Saved entries:
/---
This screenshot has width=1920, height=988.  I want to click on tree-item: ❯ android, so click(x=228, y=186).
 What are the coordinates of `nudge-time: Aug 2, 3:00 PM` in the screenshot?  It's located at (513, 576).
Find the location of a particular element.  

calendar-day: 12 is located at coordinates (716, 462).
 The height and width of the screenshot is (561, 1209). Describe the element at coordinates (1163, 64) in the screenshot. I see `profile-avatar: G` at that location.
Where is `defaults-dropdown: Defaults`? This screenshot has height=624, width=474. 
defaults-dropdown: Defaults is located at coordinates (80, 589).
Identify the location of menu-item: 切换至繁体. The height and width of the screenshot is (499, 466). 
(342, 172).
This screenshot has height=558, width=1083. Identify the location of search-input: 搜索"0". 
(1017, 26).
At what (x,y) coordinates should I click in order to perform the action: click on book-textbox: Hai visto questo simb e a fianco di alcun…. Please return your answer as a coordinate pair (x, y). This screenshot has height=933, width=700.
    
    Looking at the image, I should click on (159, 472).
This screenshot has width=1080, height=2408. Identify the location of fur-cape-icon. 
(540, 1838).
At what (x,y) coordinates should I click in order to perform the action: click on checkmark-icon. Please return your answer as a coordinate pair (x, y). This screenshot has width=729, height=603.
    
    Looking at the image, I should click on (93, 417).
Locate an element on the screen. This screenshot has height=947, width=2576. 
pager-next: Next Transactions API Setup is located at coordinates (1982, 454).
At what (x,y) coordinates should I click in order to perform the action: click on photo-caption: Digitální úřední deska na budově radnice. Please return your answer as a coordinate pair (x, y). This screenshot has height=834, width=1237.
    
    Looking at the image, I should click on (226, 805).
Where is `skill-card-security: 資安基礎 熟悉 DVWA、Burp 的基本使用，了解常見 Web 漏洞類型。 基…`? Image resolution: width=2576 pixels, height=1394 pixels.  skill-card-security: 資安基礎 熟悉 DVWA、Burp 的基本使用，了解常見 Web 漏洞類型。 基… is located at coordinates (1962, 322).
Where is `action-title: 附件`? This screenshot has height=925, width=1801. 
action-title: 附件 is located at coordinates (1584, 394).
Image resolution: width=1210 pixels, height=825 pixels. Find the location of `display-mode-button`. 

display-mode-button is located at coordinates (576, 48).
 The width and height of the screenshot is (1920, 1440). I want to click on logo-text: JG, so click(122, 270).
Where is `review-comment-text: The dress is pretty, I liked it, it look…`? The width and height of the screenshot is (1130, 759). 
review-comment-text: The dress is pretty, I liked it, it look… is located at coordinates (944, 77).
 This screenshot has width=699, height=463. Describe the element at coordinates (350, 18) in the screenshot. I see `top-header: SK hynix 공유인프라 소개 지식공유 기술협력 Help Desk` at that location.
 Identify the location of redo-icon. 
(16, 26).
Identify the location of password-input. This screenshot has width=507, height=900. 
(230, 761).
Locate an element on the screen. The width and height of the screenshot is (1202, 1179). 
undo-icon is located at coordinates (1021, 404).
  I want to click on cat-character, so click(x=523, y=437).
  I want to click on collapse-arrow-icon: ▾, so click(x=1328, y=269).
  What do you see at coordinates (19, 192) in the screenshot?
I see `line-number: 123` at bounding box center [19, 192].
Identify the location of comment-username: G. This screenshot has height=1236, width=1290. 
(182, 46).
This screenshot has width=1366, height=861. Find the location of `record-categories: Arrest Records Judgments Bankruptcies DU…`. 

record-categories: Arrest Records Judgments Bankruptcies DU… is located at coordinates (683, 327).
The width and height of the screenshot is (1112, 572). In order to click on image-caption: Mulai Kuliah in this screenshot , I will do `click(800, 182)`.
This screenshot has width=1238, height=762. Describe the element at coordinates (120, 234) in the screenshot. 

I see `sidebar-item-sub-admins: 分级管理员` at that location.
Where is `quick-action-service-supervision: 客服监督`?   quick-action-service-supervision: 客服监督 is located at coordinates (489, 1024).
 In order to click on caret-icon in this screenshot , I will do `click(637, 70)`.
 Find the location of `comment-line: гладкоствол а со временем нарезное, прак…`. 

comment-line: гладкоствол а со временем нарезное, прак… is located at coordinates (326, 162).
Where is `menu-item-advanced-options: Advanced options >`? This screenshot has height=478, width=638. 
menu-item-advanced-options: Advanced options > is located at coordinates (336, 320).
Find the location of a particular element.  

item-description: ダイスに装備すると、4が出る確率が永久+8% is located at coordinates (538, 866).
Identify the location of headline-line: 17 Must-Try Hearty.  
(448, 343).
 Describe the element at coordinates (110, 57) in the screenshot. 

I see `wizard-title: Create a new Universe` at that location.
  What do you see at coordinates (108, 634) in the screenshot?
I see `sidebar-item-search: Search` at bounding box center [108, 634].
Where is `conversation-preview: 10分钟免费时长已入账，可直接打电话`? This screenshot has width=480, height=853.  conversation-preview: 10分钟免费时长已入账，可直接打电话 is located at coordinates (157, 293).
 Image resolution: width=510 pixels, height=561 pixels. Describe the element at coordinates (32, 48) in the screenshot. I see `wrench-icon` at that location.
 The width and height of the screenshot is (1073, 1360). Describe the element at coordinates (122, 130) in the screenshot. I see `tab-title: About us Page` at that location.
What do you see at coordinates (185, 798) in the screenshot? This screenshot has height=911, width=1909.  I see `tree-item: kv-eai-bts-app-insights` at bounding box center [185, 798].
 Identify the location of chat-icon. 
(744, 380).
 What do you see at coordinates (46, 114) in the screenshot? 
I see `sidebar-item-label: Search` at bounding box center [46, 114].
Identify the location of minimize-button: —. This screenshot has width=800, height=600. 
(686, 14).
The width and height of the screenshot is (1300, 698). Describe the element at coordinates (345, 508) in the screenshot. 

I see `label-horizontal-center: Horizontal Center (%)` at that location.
\---
▸ **Task requirements**:
Update the data above by changing each "Identify the location of" to "Find the position of", leaving everything else the same.

▸ **Exercise result**:
This screenshot has width=1920, height=988.  I want to click on tree-item: ❯ android, so click(x=228, y=186).
 What are the coordinates of `nudge-time: Aug 2, 3:00 PM` in the screenshot?  It's located at (513, 576).
Find the location of a particular element.  

calendar-day: 12 is located at coordinates (716, 462).
 The height and width of the screenshot is (561, 1209). Describe the element at coordinates (1163, 64) in the screenshot. I see `profile-avatar: G` at that location.
Where is `defaults-dropdown: Defaults`? This screenshot has height=624, width=474. 
defaults-dropdown: Defaults is located at coordinates (80, 589).
Find the position of menu-item: 切换至繁体. The height and width of the screenshot is (499, 466). 
(342, 172).
This screenshot has height=558, width=1083. Find the position of search-input: 搜索"0". 
(1017, 26).
At what (x,y) coordinates should I click in order to perform the action: click on book-textbox: Hai visto questo simb e a fianco di alcun…. Please return your answer as a coordinate pair (x, y). This screenshot has height=933, width=700.
    
    Looking at the image, I should click on (159, 472).
This screenshot has width=1080, height=2408. Find the position of fur-cape-icon. 
(540, 1838).
At what (x,y) coordinates should I click in order to perform the action: click on checkmark-icon. Please return your answer as a coordinate pair (x, y). This screenshot has width=729, height=603.
    
    Looking at the image, I should click on (93, 417).
Locate an element on the screen. This screenshot has height=947, width=2576. 
pager-next: Next Transactions API Setup is located at coordinates (1982, 454).
At what (x,y) coordinates should I click in order to perform the action: click on photo-caption: Digitální úřední deska na budově radnice. Please return your answer as a coordinate pair (x, y). This screenshot has height=834, width=1237.
    
    Looking at the image, I should click on (226, 805).
Where is `skill-card-security: 資安基礎 熟悉 DVWA、Burp 的基本使用，了解常見 Web 漏洞類型。 基…`? Image resolution: width=2576 pixels, height=1394 pixels.  skill-card-security: 資安基礎 熟悉 DVWA、Burp 的基本使用，了解常見 Web 漏洞類型。 基… is located at coordinates (1962, 322).
Where is `action-title: 附件`? This screenshot has height=925, width=1801. 
action-title: 附件 is located at coordinates (1584, 394).
Image resolution: width=1210 pixels, height=825 pixels. Find the location of `display-mode-button`. 

display-mode-button is located at coordinates (576, 48).
 The width and height of the screenshot is (1920, 1440). I want to click on logo-text: JG, so click(122, 270).
Where is `review-comment-text: The dress is pretty, I liked it, it look…`? The width and height of the screenshot is (1130, 759). 
review-comment-text: The dress is pretty, I liked it, it look… is located at coordinates (944, 77).
 This screenshot has width=699, height=463. Describe the element at coordinates (350, 18) in the screenshot. I see `top-header: SK hynix 공유인프라 소개 지식공유 기술협력 Help Desk` at that location.
 Find the position of redo-icon. 
(16, 26).
Find the position of password-input. This screenshot has width=507, height=900. 
(230, 761).
Locate an element on the screen. The width and height of the screenshot is (1202, 1179). 
undo-icon is located at coordinates (1021, 404).
  I want to click on cat-character, so click(x=523, y=437).
  I want to click on collapse-arrow-icon: ▾, so click(x=1328, y=269).
  What do you see at coordinates (19, 192) in the screenshot?
I see `line-number: 123` at bounding box center [19, 192].
Find the position of comment-username: G. This screenshot has height=1236, width=1290. 
(182, 46).
This screenshot has width=1366, height=861. Find the location of `record-categories: Arrest Records Judgments Bankruptcies DU…`. 

record-categories: Arrest Records Judgments Bankruptcies DU… is located at coordinates (683, 327).
The width and height of the screenshot is (1112, 572). In order to click on image-caption: Mulai Kuliah in this screenshot , I will do `click(800, 182)`.
This screenshot has width=1238, height=762. Describe the element at coordinates (120, 234) in the screenshot. 

I see `sidebar-item-sub-admins: 分级管理员` at that location.
Where is `quick-action-service-supervision: 客服监督`?   quick-action-service-supervision: 客服监督 is located at coordinates (489, 1024).
 In order to click on caret-icon in this screenshot , I will do `click(637, 70)`.
 Find the location of `comment-line: гладкоствол а со временем нарезное, прак…`. 

comment-line: гладкоствол а со временем нарезное, прак… is located at coordinates (326, 162).
Where is `menu-item-advanced-options: Advanced options >`? This screenshot has height=478, width=638. 
menu-item-advanced-options: Advanced options > is located at coordinates (336, 320).
Find the location of a particular element.  

item-description: ダイスに装備すると、4が出る確率が永久+8% is located at coordinates (538, 866).
Find the position of headline-line: 17 Must-Try Hearty.  
(448, 343).
 Describe the element at coordinates (110, 57) in the screenshot. 

I see `wizard-title: Create a new Universe` at that location.
  What do you see at coordinates (108, 634) in the screenshot?
I see `sidebar-item-search: Search` at bounding box center [108, 634].
Where is `conversation-preview: 10分钟免费时长已入账，可直接打电话`? This screenshot has width=480, height=853.  conversation-preview: 10分钟免费时长已入账，可直接打电话 is located at coordinates (157, 293).
 Image resolution: width=510 pixels, height=561 pixels. Describe the element at coordinates (32, 48) in the screenshot. I see `wrench-icon` at that location.
 The width and height of the screenshot is (1073, 1360). Describe the element at coordinates (122, 130) in the screenshot. I see `tab-title: About us Page` at that location.
What do you see at coordinates (185, 798) in the screenshot? This screenshot has height=911, width=1909.  I see `tree-item: kv-eai-bts-app-insights` at bounding box center [185, 798].
 Find the position of chat-icon. 
(744, 380).
 What do you see at coordinates (46, 114) in the screenshot? 
I see `sidebar-item-label: Search` at bounding box center [46, 114].
Find the position of minimize-button: —. This screenshot has width=800, height=600. 
(686, 14).
The width and height of the screenshot is (1300, 698). Describe the element at coordinates (345, 508) in the screenshot. 

I see `label-horizontal-center: Horizontal Center (%)` at that location.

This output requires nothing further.